━━━ Supplied entries

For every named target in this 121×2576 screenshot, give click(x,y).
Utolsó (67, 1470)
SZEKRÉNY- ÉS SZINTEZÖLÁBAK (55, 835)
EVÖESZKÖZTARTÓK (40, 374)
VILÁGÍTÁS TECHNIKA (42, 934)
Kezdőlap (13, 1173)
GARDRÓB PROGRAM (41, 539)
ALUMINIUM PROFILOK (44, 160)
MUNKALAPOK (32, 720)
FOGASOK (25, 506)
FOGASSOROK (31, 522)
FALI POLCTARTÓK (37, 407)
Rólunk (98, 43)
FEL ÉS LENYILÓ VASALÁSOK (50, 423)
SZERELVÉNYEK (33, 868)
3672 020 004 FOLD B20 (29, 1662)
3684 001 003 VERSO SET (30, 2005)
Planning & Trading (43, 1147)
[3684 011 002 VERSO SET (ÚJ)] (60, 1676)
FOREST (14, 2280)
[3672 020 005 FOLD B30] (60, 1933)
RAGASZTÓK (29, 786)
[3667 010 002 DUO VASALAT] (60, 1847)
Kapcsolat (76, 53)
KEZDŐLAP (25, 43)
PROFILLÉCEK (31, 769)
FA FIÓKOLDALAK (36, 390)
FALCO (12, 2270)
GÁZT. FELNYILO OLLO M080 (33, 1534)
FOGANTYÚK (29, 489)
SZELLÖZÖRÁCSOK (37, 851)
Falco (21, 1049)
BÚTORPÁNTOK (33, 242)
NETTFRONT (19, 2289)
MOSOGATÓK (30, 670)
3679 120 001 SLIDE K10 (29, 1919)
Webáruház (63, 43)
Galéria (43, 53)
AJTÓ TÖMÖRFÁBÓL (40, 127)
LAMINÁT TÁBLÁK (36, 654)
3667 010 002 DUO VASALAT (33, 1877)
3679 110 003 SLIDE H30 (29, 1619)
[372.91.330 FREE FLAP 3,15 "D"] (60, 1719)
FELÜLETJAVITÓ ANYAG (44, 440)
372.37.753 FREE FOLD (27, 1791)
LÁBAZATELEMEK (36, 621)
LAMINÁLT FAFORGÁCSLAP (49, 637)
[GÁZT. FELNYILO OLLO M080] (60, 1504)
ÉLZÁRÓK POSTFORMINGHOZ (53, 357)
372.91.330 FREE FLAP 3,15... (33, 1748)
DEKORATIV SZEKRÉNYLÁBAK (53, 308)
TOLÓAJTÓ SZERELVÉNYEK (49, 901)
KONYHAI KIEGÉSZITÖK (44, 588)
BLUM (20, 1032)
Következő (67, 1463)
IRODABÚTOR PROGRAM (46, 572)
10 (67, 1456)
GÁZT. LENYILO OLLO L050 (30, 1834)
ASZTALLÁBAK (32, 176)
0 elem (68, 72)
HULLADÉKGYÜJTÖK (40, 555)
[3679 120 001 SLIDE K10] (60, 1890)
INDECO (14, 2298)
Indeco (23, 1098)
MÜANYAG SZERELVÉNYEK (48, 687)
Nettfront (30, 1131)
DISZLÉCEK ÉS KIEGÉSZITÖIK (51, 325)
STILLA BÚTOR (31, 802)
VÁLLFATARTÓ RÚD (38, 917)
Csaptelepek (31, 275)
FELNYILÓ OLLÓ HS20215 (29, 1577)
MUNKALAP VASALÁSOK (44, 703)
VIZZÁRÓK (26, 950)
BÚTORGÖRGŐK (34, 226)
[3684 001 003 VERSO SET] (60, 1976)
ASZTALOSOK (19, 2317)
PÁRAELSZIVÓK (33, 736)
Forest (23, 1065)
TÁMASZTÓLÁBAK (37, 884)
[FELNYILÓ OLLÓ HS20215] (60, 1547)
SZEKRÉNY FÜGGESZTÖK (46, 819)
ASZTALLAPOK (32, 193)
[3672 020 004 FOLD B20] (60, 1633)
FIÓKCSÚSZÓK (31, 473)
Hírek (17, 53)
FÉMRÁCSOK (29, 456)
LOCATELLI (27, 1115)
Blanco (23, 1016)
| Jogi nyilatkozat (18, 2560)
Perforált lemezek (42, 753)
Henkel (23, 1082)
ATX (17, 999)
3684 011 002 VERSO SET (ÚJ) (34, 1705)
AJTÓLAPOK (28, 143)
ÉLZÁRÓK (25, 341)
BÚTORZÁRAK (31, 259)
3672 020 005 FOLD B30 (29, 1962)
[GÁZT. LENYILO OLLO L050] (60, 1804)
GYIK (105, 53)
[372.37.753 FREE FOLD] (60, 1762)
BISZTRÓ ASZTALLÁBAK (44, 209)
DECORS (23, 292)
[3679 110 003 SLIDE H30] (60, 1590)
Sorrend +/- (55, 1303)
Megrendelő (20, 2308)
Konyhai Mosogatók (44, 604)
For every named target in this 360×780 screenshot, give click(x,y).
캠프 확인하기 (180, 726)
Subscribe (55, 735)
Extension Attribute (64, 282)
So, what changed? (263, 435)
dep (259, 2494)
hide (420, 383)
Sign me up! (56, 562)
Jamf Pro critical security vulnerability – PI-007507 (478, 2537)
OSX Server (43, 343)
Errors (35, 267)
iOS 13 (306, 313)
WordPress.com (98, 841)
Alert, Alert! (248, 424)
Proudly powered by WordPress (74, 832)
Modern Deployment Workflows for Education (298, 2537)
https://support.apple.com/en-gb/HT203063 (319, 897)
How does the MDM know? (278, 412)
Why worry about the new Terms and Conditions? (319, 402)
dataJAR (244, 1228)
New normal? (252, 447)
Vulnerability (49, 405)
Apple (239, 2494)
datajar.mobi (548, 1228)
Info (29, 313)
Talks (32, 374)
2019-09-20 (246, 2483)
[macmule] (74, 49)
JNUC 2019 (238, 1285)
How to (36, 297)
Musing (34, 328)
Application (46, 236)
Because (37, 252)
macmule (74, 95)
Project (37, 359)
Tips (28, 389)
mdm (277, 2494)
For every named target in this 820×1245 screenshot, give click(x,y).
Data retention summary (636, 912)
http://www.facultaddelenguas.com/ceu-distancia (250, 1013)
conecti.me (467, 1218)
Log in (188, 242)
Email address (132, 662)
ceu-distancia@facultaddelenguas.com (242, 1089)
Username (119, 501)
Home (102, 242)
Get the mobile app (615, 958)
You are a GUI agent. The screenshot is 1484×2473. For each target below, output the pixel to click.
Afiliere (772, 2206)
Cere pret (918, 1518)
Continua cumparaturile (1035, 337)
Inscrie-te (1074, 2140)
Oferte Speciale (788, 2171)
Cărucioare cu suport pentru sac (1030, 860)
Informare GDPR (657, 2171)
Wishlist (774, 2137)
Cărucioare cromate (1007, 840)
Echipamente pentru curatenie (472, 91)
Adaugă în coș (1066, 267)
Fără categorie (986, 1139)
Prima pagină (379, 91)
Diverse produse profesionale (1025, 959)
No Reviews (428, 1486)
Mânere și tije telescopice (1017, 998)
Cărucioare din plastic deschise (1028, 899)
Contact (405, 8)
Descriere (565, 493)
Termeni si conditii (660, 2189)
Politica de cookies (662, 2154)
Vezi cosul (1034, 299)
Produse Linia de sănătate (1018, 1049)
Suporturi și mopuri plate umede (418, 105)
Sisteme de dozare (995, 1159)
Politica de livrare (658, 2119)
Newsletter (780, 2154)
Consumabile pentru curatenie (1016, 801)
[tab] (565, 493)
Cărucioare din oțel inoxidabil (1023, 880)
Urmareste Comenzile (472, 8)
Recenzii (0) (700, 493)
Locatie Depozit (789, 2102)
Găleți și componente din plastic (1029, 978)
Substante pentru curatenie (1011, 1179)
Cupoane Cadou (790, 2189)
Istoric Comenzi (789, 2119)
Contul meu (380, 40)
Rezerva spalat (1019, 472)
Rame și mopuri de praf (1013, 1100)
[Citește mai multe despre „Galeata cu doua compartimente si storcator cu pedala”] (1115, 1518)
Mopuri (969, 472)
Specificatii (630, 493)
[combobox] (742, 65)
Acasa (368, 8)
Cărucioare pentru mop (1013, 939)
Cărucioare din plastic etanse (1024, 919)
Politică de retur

━━━━━━

Problem requirements:
Write out again, exactly, the lines from the start of the entries up to and including the one with "Indeco (23, 1098)". Nothing else belongs in the reply.

Output for this exercise:
For every named target in this 121×2576 screenshot, give click(x,y).
Utolsó (67, 1470)
SZEKRÉNY- ÉS SZINTEZÖLÁBAK (55, 835)
EVÖESZKÖZTARTÓK (40, 374)
VILÁGÍTÁS TECHNIKA (42, 934)
Kezdőlap (13, 1173)
GARDRÓB PROGRAM (41, 539)
ALUMINIUM PROFILOK (44, 160)
MUNKALAPOK (32, 720)
FOGASOK (25, 506)
FOGASSOROK (31, 522)
FALI POLCTARTÓK (37, 407)
Rólunk (98, 43)
FEL ÉS LENYILÓ VASALÁSOK (50, 423)
SZERELVÉNYEK (33, 868)
3672 020 004 FOLD B20 (29, 1662)
3684 001 003 VERSO SET (30, 2005)
Planning & Trading (43, 1147)
[3684 011 002 VERSO SET (ÚJ)] (60, 1676)
FOREST (14, 2280)
[3672 020 005 FOLD B30] (60, 1933)
RAGASZTÓK (29, 786)
[3667 010 002 DUO VASALAT] (60, 1847)
Kapcsolat (76, 53)
KEZDŐLAP (25, 43)
PROFILLÉCEK (31, 769)
FA FIÓKOLDALAK (36, 390)
FALCO (12, 2270)
GÁZT. FELNYILO OLLO M080 (33, 1534)
FOGANTYÚK (29, 489)
SZELLÖZÖRÁCSOK (37, 851)
Falco (21, 1049)
BÚTORPÁNTOK (33, 242)
NETTFRONT (19, 2289)
MOSOGATÓK (30, 670)
3679 120 001 SLIDE K10 (29, 1919)
Webáruház (63, 43)
Galéria (43, 53)
AJTÓ TÖMÖRFÁBÓL (40, 127)
LAMINÁT TÁBLÁK (36, 654)
3667 010 002 DUO VASALAT (33, 1877)
3679 110 003 SLIDE H30 (29, 1619)
[372.91.330 FREE FLAP 3,15 "D"] (60, 1719)
FELÜLETJAVITÓ ANYAG (44, 440)
372.37.753 FREE FOLD (27, 1791)
LÁBAZATELEMEK (36, 621)
LAMINÁLT FAFORGÁCSLAP (49, 637)
[GÁZT. FELNYILO OLLO M080] (60, 1504)
ÉLZÁRÓK POSTFORMINGHOZ (53, 357)
372.91.330 FREE FLAP 3,15... (33, 1748)
DEKORATIV SZEKRÉNYLÁBAK (53, 308)
TOLÓAJTÓ SZERELVÉNYEK (49, 901)
KONYHAI KIEGÉSZITÖK (44, 588)
BLUM (20, 1032)
Következő (67, 1463)
IRODABÚTOR PROGRAM (46, 572)
10 (67, 1456)
GÁZT. LENYILO OLLO L050 (30, 1834)
ASZTALLÁBAK (32, 176)
0 elem (68, 72)
HULLADÉKGYÜJTÖK (40, 555)
[3679 120 001 SLIDE K10] (60, 1890)
INDECO (14, 2298)
Indeco (23, 1098)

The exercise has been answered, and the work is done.